(Records)
_____

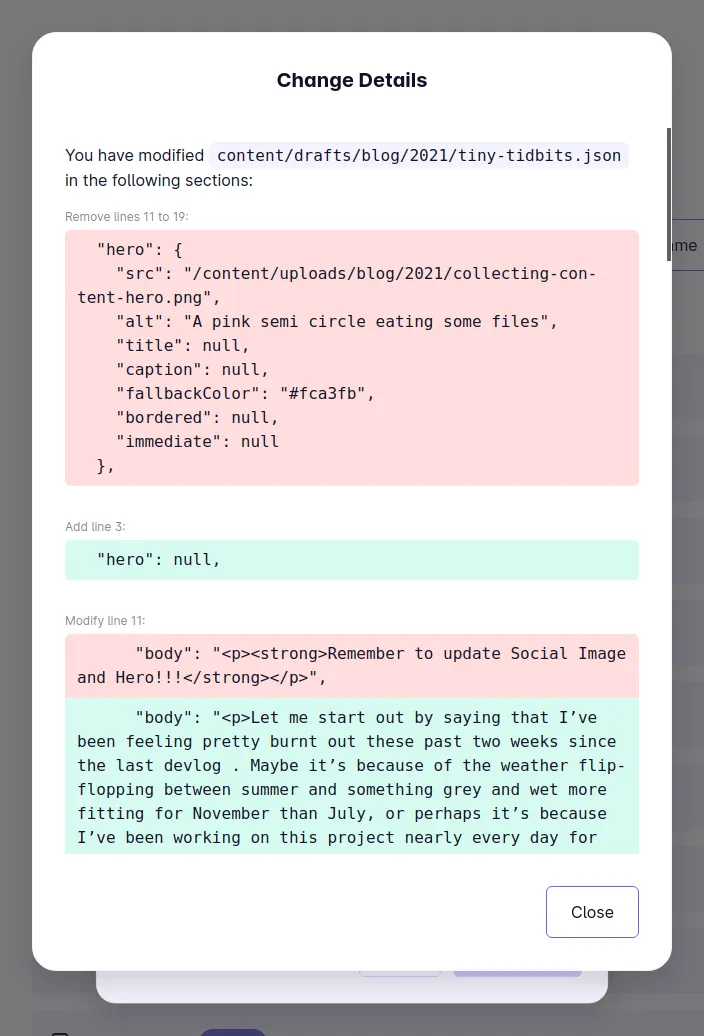Select the added 'hero: null' green diff line

click(352, 559)
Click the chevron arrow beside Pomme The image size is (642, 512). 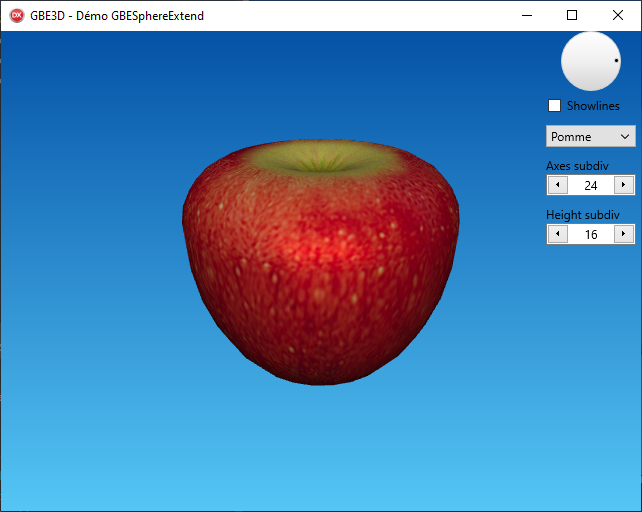coord(625,136)
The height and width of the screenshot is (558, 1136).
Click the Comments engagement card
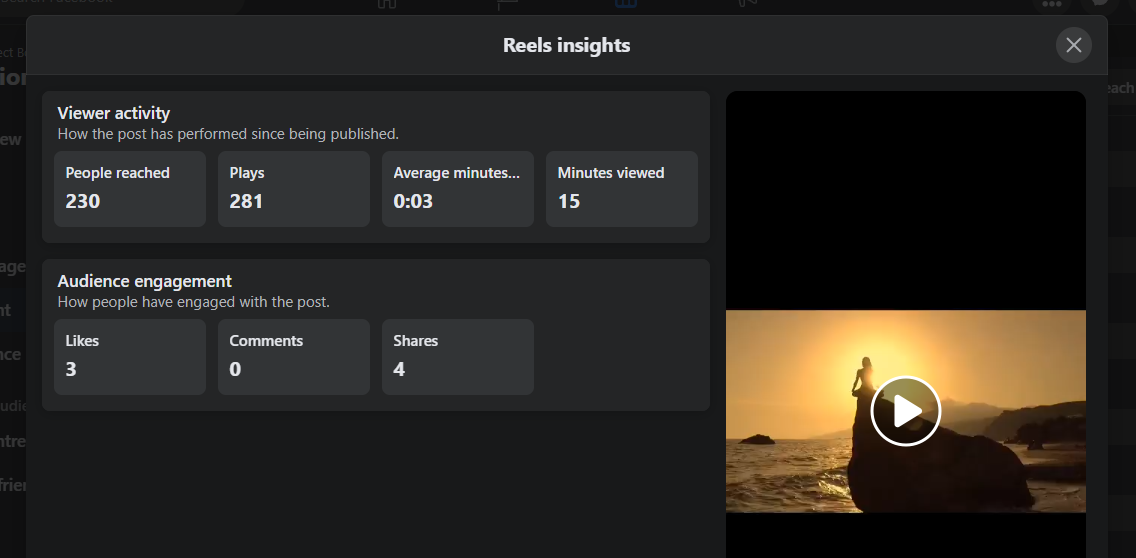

_____

#### Your goal:
Format everything from the line containing "The height and" down to the end of the items as a JSON list of strings, one string per line, with blank lines and pictures left out.

#### Finished task:
[
  "The height and width of the screenshot is (558, 1136).",
  "Click the Comments engagement card"
]